Las alianzas entre padres y hijos se fortalecieron, a pesar de todo, de manera natural; en cada hogar hay gravitaciones tan incontenibles como las de los astros que no caen, le explicó Maura un día, precisamente porque gravitan los unos hacia los otros, se apoyan, se mantienen íntegros a pesar de la fuerza tenaz, incontenible, de un universo en expansión permanente, desde su inicio (si es que lo hubo) hasta su final (si es que lo tendrá).

– Gravedad no es caída, como se cree vulgarmente, Laura. Es atracción. La atracción que no sólo nos une. Nos engrandece.
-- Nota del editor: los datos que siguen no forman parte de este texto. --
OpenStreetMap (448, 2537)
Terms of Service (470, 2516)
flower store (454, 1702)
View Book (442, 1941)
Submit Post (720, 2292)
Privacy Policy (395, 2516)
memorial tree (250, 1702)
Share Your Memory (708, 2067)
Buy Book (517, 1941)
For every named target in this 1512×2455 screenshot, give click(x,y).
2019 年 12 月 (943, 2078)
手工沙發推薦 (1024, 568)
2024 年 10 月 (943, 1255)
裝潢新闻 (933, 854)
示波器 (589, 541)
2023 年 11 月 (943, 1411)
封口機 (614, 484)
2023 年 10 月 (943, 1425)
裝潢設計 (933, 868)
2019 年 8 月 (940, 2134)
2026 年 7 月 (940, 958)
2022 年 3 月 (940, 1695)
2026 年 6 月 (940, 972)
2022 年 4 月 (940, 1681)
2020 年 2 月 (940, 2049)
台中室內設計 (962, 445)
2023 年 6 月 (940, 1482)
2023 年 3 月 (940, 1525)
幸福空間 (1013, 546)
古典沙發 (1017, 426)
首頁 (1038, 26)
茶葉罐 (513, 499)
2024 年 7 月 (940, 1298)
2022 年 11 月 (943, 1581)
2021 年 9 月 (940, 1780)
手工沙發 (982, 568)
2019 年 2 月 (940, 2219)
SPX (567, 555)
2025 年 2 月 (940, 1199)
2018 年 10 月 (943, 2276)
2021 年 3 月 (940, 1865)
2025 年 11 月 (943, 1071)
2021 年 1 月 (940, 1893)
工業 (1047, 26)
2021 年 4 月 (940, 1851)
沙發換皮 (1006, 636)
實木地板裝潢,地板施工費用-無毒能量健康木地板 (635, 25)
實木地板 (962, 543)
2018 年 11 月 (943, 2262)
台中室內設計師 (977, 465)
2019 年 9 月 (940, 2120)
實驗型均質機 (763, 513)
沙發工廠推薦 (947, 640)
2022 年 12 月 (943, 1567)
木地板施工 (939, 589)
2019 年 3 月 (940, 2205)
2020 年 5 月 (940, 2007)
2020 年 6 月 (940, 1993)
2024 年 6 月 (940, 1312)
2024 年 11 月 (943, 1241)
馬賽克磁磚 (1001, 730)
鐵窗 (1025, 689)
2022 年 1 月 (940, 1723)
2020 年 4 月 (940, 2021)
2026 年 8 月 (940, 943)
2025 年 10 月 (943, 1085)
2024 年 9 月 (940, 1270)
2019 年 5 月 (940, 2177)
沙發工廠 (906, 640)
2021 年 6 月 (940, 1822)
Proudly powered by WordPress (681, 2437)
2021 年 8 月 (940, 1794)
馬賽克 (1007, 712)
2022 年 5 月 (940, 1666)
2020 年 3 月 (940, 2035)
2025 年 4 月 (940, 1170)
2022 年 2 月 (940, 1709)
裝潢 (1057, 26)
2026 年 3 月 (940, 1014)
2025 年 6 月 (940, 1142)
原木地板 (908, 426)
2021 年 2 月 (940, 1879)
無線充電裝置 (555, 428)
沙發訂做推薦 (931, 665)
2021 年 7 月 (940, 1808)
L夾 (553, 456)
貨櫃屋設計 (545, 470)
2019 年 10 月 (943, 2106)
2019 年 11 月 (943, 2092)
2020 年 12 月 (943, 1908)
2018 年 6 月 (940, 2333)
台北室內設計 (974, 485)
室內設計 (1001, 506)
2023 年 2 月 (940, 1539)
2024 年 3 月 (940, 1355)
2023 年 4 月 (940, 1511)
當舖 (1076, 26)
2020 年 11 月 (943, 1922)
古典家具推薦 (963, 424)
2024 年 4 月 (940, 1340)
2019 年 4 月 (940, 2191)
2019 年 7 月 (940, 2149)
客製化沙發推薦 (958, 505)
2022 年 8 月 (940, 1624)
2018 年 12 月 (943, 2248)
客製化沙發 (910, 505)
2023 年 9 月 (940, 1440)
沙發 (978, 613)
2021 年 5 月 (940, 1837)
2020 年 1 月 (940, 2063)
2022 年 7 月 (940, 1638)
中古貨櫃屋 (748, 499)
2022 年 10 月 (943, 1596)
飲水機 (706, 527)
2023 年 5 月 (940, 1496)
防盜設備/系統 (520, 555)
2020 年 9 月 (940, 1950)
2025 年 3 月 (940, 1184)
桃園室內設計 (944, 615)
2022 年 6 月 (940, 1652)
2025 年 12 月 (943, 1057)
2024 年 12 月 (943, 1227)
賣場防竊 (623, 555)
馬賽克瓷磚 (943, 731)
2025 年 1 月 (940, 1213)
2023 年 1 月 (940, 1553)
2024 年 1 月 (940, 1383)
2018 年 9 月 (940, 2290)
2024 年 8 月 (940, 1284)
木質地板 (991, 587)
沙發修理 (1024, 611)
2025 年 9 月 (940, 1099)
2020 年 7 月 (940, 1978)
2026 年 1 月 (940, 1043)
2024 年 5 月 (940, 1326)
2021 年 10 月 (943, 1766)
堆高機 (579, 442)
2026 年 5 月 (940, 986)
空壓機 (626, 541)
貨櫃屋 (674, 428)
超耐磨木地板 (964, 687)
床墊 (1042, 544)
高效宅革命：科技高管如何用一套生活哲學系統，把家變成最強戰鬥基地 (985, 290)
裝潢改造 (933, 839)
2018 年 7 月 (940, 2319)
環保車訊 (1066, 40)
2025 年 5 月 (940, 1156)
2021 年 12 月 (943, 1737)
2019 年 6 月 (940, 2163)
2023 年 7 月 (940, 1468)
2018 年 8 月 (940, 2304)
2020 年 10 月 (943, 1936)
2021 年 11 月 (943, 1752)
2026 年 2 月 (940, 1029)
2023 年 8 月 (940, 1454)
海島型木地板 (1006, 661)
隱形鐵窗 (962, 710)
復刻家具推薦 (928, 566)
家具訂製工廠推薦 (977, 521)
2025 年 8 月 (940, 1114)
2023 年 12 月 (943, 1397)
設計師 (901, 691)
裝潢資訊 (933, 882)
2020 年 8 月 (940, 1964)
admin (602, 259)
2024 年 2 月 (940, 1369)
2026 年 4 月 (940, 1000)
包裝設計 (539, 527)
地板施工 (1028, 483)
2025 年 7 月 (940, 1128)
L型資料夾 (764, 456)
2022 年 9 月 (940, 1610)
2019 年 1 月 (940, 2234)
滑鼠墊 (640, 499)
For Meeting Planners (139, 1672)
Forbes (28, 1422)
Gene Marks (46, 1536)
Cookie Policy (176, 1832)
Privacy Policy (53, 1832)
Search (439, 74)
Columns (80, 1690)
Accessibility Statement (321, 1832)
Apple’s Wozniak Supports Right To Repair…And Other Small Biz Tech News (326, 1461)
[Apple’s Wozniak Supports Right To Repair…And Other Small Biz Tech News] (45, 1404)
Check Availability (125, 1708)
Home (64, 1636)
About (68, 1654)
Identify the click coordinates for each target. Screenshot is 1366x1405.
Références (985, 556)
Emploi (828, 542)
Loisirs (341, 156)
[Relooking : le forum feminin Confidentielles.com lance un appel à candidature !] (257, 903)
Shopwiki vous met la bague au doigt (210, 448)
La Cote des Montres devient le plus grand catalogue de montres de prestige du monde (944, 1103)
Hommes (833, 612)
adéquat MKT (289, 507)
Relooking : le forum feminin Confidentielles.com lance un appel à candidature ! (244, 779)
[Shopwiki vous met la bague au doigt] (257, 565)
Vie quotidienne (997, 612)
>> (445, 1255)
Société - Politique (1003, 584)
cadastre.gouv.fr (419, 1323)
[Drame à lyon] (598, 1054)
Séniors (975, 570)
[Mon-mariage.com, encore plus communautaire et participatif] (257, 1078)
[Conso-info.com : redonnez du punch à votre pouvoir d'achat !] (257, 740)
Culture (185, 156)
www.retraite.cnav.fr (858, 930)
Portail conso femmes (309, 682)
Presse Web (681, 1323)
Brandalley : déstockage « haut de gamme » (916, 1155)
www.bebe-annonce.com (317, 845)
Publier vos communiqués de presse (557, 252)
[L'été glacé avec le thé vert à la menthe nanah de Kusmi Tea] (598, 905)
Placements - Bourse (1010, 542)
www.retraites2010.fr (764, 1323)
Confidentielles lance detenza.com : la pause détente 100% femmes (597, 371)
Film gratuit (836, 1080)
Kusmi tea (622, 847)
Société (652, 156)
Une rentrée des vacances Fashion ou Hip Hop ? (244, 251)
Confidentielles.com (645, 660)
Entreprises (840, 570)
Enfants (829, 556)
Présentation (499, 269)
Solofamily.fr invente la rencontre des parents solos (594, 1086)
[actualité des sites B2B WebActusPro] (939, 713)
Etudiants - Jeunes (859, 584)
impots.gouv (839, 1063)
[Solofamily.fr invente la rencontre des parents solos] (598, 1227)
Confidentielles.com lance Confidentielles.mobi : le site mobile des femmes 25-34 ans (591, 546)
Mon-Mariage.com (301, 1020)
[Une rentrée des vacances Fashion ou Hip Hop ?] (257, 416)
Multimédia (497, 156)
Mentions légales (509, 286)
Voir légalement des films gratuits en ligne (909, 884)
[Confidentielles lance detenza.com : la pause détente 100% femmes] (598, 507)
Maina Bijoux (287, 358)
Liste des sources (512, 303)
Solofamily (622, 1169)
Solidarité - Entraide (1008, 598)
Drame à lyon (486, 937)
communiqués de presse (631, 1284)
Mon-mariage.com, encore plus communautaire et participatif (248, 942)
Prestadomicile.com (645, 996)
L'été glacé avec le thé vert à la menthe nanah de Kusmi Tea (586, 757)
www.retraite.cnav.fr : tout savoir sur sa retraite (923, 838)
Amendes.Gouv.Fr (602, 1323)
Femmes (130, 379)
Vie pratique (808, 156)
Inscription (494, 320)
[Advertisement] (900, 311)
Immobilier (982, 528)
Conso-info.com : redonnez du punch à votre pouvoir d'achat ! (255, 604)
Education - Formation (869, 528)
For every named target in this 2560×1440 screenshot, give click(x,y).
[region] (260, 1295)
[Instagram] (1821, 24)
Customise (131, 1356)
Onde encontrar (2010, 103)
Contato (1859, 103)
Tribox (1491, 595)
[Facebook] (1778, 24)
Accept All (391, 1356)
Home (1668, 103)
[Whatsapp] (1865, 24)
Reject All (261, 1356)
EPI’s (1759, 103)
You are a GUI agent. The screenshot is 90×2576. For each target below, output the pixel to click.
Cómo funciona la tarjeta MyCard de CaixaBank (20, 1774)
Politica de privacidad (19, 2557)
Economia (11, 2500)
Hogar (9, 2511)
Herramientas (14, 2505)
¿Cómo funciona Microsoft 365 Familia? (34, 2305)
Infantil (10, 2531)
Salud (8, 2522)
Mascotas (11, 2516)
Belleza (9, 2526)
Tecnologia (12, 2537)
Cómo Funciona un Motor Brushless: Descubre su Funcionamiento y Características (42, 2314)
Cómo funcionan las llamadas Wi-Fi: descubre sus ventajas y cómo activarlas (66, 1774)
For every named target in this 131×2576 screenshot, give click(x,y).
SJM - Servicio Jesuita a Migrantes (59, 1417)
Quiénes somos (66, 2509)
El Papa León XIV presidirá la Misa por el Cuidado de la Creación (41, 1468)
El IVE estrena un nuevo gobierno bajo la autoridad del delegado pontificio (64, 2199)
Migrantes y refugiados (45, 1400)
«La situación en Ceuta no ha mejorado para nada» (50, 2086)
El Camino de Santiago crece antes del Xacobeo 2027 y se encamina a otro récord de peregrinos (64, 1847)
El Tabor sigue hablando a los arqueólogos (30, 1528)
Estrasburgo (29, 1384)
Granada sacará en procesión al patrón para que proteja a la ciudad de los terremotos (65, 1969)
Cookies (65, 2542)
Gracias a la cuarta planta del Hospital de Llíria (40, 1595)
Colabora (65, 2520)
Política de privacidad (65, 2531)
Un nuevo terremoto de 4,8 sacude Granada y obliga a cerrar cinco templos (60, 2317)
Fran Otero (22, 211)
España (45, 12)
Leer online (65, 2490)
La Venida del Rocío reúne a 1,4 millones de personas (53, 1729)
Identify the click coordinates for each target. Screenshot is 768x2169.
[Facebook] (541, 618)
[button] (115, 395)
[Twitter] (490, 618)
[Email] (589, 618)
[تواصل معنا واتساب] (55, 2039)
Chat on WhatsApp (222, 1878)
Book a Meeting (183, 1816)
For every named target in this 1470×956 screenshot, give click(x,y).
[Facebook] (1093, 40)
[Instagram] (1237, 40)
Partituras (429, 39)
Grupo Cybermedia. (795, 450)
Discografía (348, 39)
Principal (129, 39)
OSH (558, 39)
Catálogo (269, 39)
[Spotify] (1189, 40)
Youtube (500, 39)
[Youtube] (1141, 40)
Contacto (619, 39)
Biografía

Laura y Santiago se apoyaban mutuamente: el proyecto artístico del hijo encontraba una resonancia en la franqueza moral de la madre, y el regreso de Laura a un matrimonio frustrado se justificaba plenamente gracias a la unión creadora con el hijo; Santiago veía en su madre una decisión de ser libre que se correspondía con el propio impulso del hijo, pintar. El acercamiento entre Juan Francisco y Dantón, en cambio, se apoyaba primero en cierto orgullo masculino del padre, éste era el hijo parrandero, libre, bravucón, enamorado, como en las películas muy populares de Jorge Negrete que los dos iban a ver juntos a cines del centro, como el recién estrenado Palacio Chino en la calle de Iturbide, un mausoleo de pagodas de papier-maché, Budas sonrientes y cielos estrellados -sine qua non- para una «catedral fílmica» de la época, el Alameda y el Colonial con sus remembranzas virreinales churriguerescas, el Lin-davista y el Lido con su pretensión hollywoodesca, «streamlined» como decían las señoras de sociedad de sus ajuares, sus coches y sus cocinas. Le gustaba al padre invitar al hijo a darse una empapada de desafíos al honor, proezas a caballo, pleitos de cantina y serenatas a la noviecita santa -los dos se derretían con la mirada de noche líquida de Gloria Marín- quien antes le había rezado a la Virgencita para que el macho «cayera». Porque un charro de Jalisco, aunque creyera que él hacía rendirse a la mujer, era siempre, gracias a las artes de la mujer, el que se rendía, pasando por las horcas de la virginidad devoradora de una legión de señoritas tapatías llamadas Esther Fernández, María Luisa Zea o Consuelito Frank.